Henüz ona soran ve bulaşan olmadı. Ama eminim şu anda kara kara düşünüyordur. Bir kere Şeytan, topu sahaya sürdü ve maçı başlattı. Eh, Arda milli futbolcu, Rıdvan abisi pas atmış topa girmemek olmaz. Aykut zorla dahil edilmeye çalışıldığı bu oyunu usta bir manevrayla geçiştirdi ve çok da doğru bir şey yaptı. "Hayır cephesi"ne katılmaktan daha önemli bir ders verdi aslında herkese…
Herkes ama herkes ‘’Evet’ ya da’’ Hayır’ını beyan etme özgürlüğüne sahip. Ama bunu yaparken kamuya açık bir pozisyonda insanların görüşlerini açıklamaya zorlanması hukuken suç, ahlaken de ayıp. Şimdi bende kısmen bu ayıbı Serdar Ortaç üzerinden yapmış oluyorum. Bu yazıdan sonra, herhangi bir şekilde Serdar Ortaç’ın fikirlerini beyan etmek zorunda bırakılmasına şu ya da bu şekilde neden olmuş olursam peşinen özür dilemek isterim. İnanın ona karşı hiç bir husumetim ve düşmanlığım yoktur. Sadece yazmak istediğim mevzuya iyi bir örnek oluşturduğu için mecburen değerlendirmemin içine girdi.

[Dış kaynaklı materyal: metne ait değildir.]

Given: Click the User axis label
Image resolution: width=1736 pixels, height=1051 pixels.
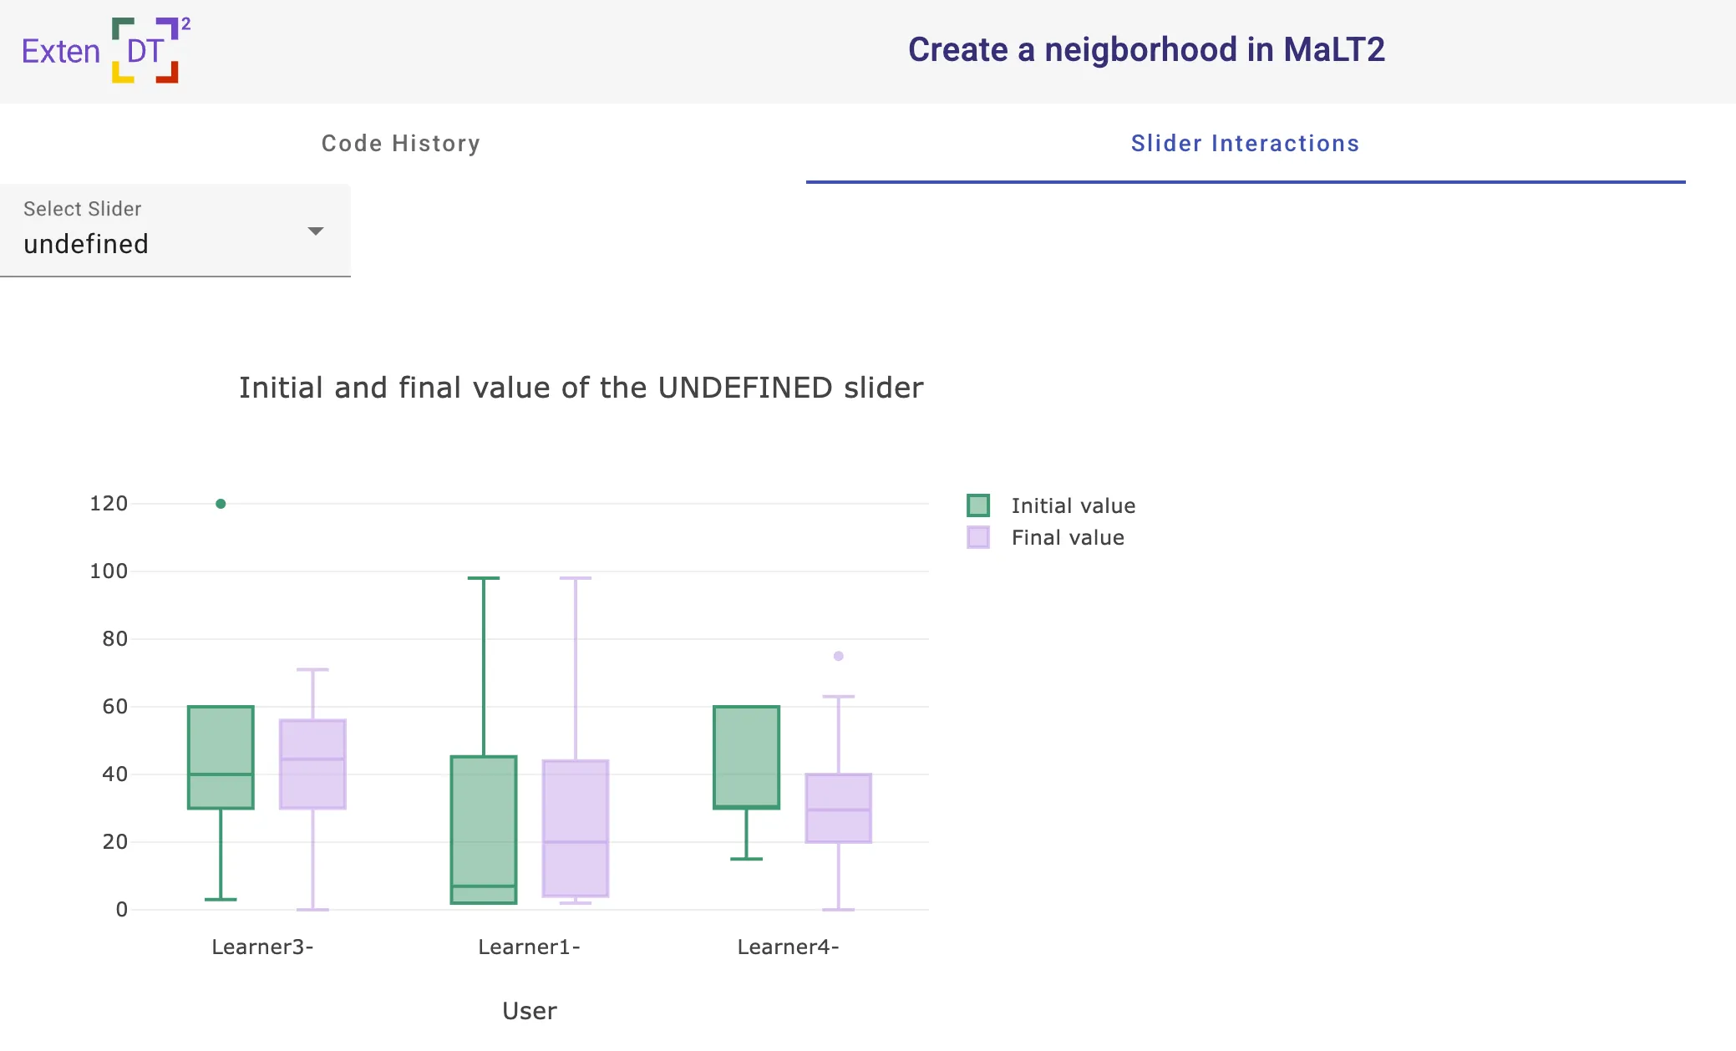Looking at the screenshot, I should pos(530,1011).
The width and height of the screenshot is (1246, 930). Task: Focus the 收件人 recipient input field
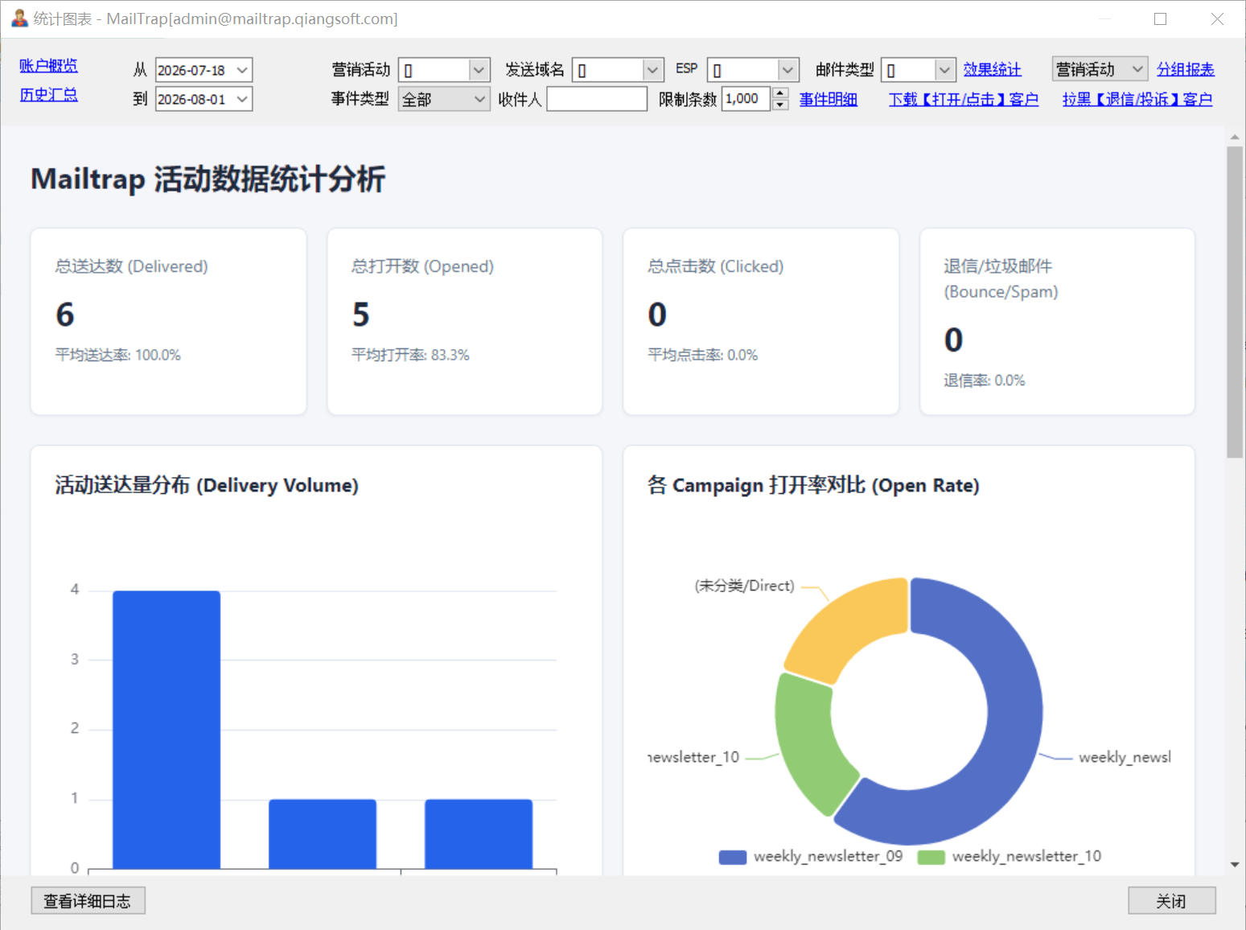coord(597,100)
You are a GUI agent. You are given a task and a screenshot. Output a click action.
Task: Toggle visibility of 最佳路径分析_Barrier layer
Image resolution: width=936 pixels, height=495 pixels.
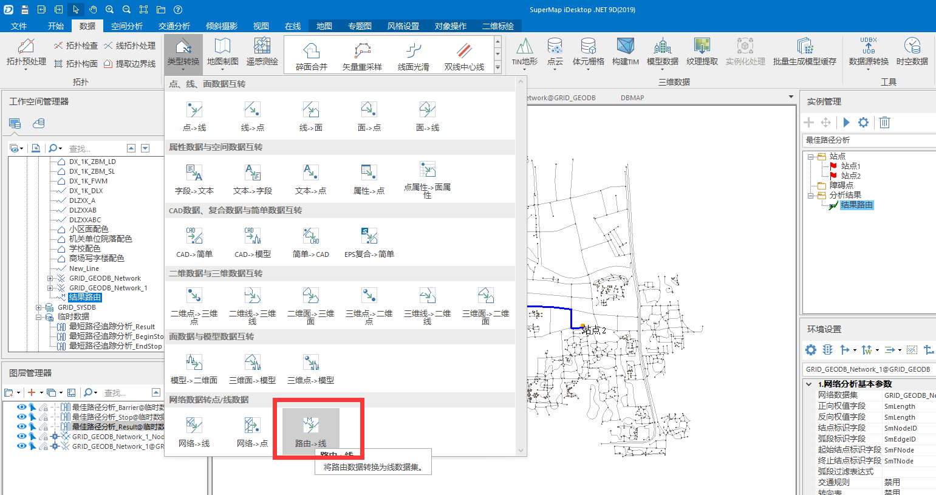[x=21, y=407]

Oldum olası her türden mahalle baskısından nefret etmişimdir. Mahalle baskısının, devlet baskısıyla bütünleştiği durumlar vardır ki eyvah eyvah. Hele kamusal görünürlük anlamında bir pozisyonunuz varsa, ayvayı yediniz. Sıkıysa "Hayır’’ deyin. Tam bu cümleyi yazarken birden aklıma eski Cumhurbaşkanı Abdullah Gül’ün bir zamanlar düştüğü durum geldi. Yanlış hatırlamıyorsam, o zamanlar cevval bir laiklik ve Cumhuriyet savunucusu rektörün üniversitesinde bir konferansa katılıyor. Rektör birden nispet olsun diye Onuncu Yıl Marşı’nı söylemeye başlıyor. Bütün salon ayağa kalkıyor tabii ve mecburen Abdullah Gül de... Sahi, o rektöre ne oldu hatırlayan var mı? Abdullah Gül o dönemde değilse de, sonradan gerçekten ‘’Cumhur’un Başkanı’’ oldu. Acaba eski halini hatırlayıp, bugün yapılanlara ilişkin bir duygudaşlık yapıyor mudur? Ya da soruyu genişletelim. AK parti tabanı eski halleri ile bugünkü durum arasında bir duygudaşlık kuruyor mu acaba?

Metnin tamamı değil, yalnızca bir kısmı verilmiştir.